Quoted passage –
◆ ◆ ◆ ◆ ◆

Zsh Mailing List Archive
Messages sorted by: Reverse Date, Date, Thread, Author

Re: Prepend/append to the members of a list



=?iso-8859-1?Q?J=F6rg?= Sommer wrote:
> somewhere I've used
> 
> % ls foo bar bla
> 
> Then I've left the directory. Later I want to do
> 
> % ls !ls*:(s/^/dir/)
> 
> But it does not work, because the s/// expression doesn't know ^.
> 
> Or another example:
> 
> % cp dir/*.[1-9](:t:s+^+/usr/share/man/man?/+:s/$/.gz/) .
> 
> How can I make it? Is this possible?

It's not so difficult to add an option HIST_SUBST_PATTERN to allow
pattern matching.  However, it's zsh patterns, not regular expressions,
so (like substitution in parameter matching) you use # for head
and % for tail (and you can combine them as #% to anchor at both ends).

setopt histsubstpattern
ls !ls*:s+#+dir/+

What you wanted didn't need pattern matching, but to avoid
incompatibilities it did need a new option, so I extended it a bit
more generously while I was adding that.  See the documentation
for examples.  As always, tokenization and quoting is a bit hairier than
it deserves to be.

I can't see any good reason to use this in place of ${.../...}
substitution; it works in parameters just to be consistent.

I discovered a couple of bugs:  subst() was returning permanently
allocated strings, but this was only reflected in the caller in one
place, due to the usual doubts about the (undocumented) API.

Also, longest match substitution at the tail didn't handle null strings;
the use of :s/%/.../ showed up this up.  (It's "longest match" because
that's the default behaviour of pattern matches; obviously that shouldn't
affect the result here.)

Index: Completion/compinit
===================================================================
RCS file: /cvsroot/zsh/zsh/Completion/compinit,v
retrieving revision 1.16
diff -u -r1.16 compinit
--- Completion/compinit	28 Jun 2006 13:12:55 -0000	1.16
+++ Completion/compinit	31 Oct 2006 14:35:44 -0000
@@ -128,25 +128,26 @@
 # The standard options set in completion functions.

◆ ◆ ◆ ◆ ◆

Raw data –
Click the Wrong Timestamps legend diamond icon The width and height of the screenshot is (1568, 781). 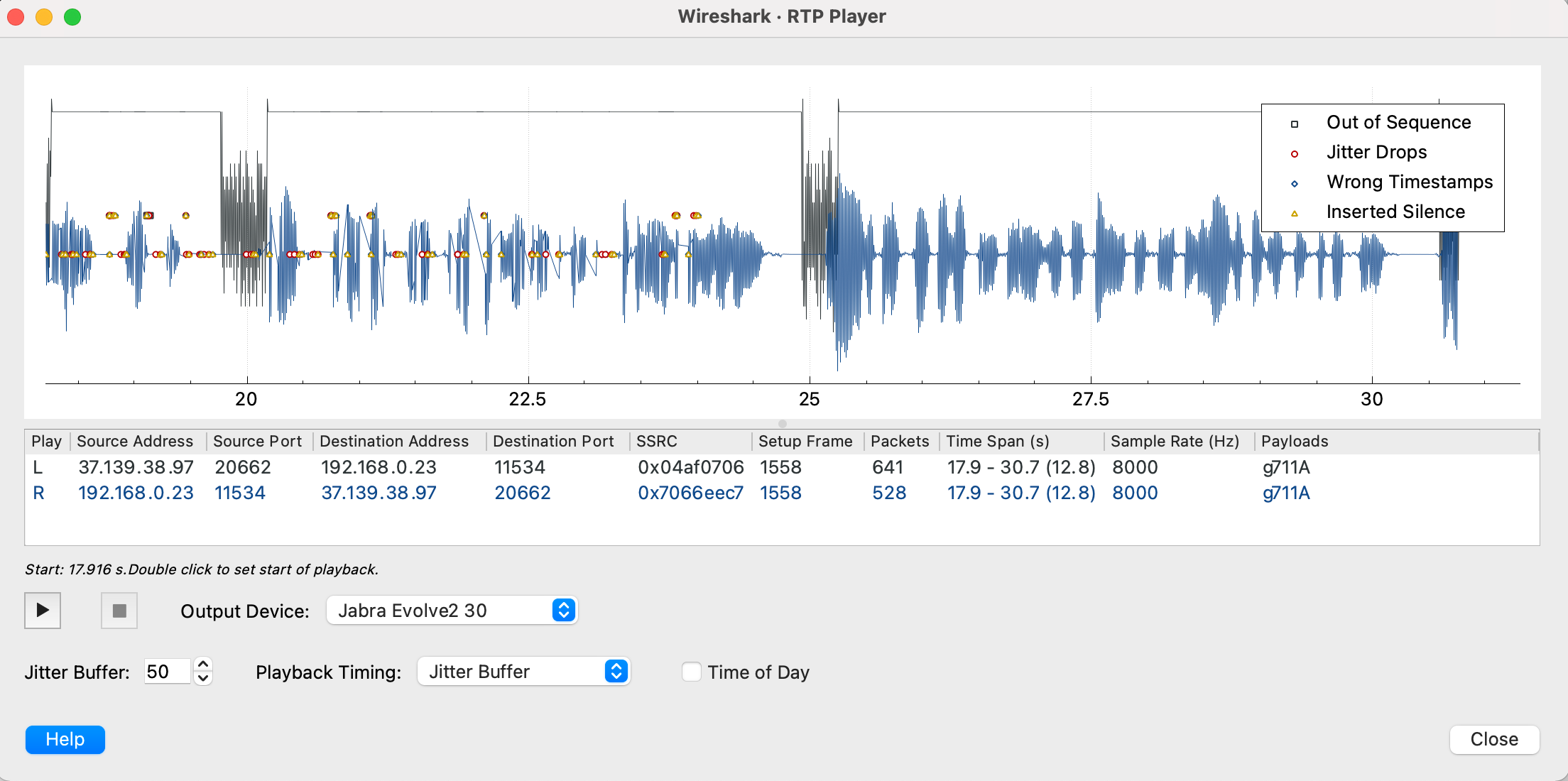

◆ ◆ ◆ ◆ ◆

Directions –
A) Answer these questions using the zsh mailing list post:
(i) What is the name of the option that the reply proposes adding?
(ii) Which character is used to anchor a pattern at the head, and which at the tail?
(iii) What kind of strings was subst() returning?
B) Reproduce the part of the zsh mailing list post starting at "I discovered a" and ending at "the (undocumented) API.".
The data has no connection to the zsh mailing list post.

Expected outputs –
A)
(i) HIST_SUBST_PATTERN
(ii) # anchors at the head, and % anchors at the tail.
(iii) Permanently allocated strings

B)
I discovered a couple of bugs:  subst() was returning permanently
allocated strings, but this was only reflected in the caller in one
place, due to the usual doubts about the (undocumented) API.